Walters demolishes the myth that an unspecified group of political hacks dubbed the “Ohio Gang” somehow ran the government. The rumors of unseemly activities defining the Harding White House were also unfounded. While Harding was guilty of at least two instances of marital infidelity, there is no evidence of his having any affairs while president (unlike any number of his successors). Similarly, the stories of high-stakes poker games and heavy drinking are overstated. Walters reports that in 1923, Harding “stopped those poker games and even quit drinking.”
The major scandals that have come to define the Harding presidency were three: Charles Forbes and the Veterans Bureau, Jess Smith and Harry Daugherty and influence peddling at the Justice Department, and Albert Fall and Teapot Dome. All involved appointees betraying the president’s trust. As Walters shows, Harding was never implicated in any of these corrupt activities and did not benefit, financially or otherwise. Most important, Harding took swift action when he discovered corruption in his administration.
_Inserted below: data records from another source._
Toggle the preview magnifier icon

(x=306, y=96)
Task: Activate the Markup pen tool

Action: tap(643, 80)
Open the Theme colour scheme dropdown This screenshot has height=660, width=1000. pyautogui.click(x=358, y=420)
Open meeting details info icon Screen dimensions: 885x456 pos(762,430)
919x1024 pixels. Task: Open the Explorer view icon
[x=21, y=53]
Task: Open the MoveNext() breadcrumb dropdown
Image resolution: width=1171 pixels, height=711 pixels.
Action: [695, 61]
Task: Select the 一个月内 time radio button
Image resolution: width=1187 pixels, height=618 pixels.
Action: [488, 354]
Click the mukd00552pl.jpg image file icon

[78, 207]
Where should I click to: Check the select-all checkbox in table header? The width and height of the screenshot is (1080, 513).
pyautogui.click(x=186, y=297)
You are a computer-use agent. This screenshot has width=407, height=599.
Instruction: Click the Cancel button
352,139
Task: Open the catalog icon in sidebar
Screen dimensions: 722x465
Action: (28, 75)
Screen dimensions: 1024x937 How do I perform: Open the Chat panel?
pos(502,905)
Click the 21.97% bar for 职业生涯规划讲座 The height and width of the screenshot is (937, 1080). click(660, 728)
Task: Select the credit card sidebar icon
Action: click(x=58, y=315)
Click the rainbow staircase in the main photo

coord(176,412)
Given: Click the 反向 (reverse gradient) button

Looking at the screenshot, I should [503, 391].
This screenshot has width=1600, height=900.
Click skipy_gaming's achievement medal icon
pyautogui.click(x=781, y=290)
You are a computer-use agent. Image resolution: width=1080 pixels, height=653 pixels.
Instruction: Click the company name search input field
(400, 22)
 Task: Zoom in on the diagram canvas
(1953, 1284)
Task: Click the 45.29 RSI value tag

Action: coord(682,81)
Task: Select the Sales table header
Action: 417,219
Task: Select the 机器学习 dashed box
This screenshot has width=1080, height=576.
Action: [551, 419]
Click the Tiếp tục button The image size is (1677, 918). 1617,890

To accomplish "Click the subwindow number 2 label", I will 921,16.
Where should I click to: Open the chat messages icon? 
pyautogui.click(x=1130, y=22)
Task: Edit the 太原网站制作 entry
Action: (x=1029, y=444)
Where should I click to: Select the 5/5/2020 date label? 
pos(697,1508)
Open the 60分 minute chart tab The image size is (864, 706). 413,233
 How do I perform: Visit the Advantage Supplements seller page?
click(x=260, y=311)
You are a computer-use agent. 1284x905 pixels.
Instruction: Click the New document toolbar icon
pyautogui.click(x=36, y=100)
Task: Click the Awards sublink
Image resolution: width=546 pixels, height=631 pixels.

Take Forbes, the Veterans Bureau director who received kickbacks and illegally sold off government medical supplies. When Harding learned the facts about Forbes’s corruption, he acted immediately. The New York Times reported that Harding cornered Forbes in the White House, grabbed him by the throat, and, “shaking him like a dog would a rat,” blasted him as “you double-crossing bastard.” The president called on Forbes to resign.
Similarly, when Harding learned that Smith was selling access, the president summoned the Justice official to the White House. Harding confronted Smith with the facts and told him he would be arrested in the morning. As Herbert Hoover later recounted, Smith “went home, burned all his papers, and committed suicide.”
The extent of Daugherty’s corruption was just beginning to come to light when Harding died in 1923, and the Teapot Dome scandal emerged in the year following his death. There is no reason to believe Harding would have failed to act decisively in these two cases had he lived.
Real Accomplishments
Walters also tackles the myth that Harding had no great achievements. In only two years and a few months, Harding accomplished much.
His policies revived the economy and set the stage for a decade of unprecedented growth and prosperity. He reduced taxes and government spending—policies that Coolidge and Mellon continued. He created the Budget Bureau, which Coolidge used to reduce spending throughout the decade. He restored domestic tranquility, ending the “Red Scare” and reducing labor unrest.
Harding also reversed Wilson’s segregation policies and urged equal rights for Black Americans. He summoned the Washington Disarmament Conference, achieved unprecedented reductions in deadly weapons, and was nominated for the Nobel Peace Prize. He improved relations with Mexico and other Latin American countries and established the commission to oversee World War I debt.
As Walters observes, Harding accomplished all this in a presidential term that was shorter than John F. Kennedy’s.
Most readers, upon reading Walters’s book, would agree with historian Paul Johnson’s conclusion: “The deconstruction of the real Harding and his reconstruction as a crook, philanderer, and sleazy no-good was an exemplary exercise in false historiography.” Instead, there is a real case to be made that Warren Harding was a good president, if not a great man. By his own admission, “I am unfit for this office,” but Harding was honest enough to admit no man is truly qualified to be president.
As his successor, Coolidge, later observed, “It is a great advantage to a President, and a major source of safety to the country, for him to know that he is not a great man.”
Such humility as Harding’s and Coolidge’s is in short supply today.
Garland S. Tucker III, the retired chairman and CEO Triangle Capital Corporation, is the author of Conservative Heroes and 1924, a look at the “high tide of American conservatism.”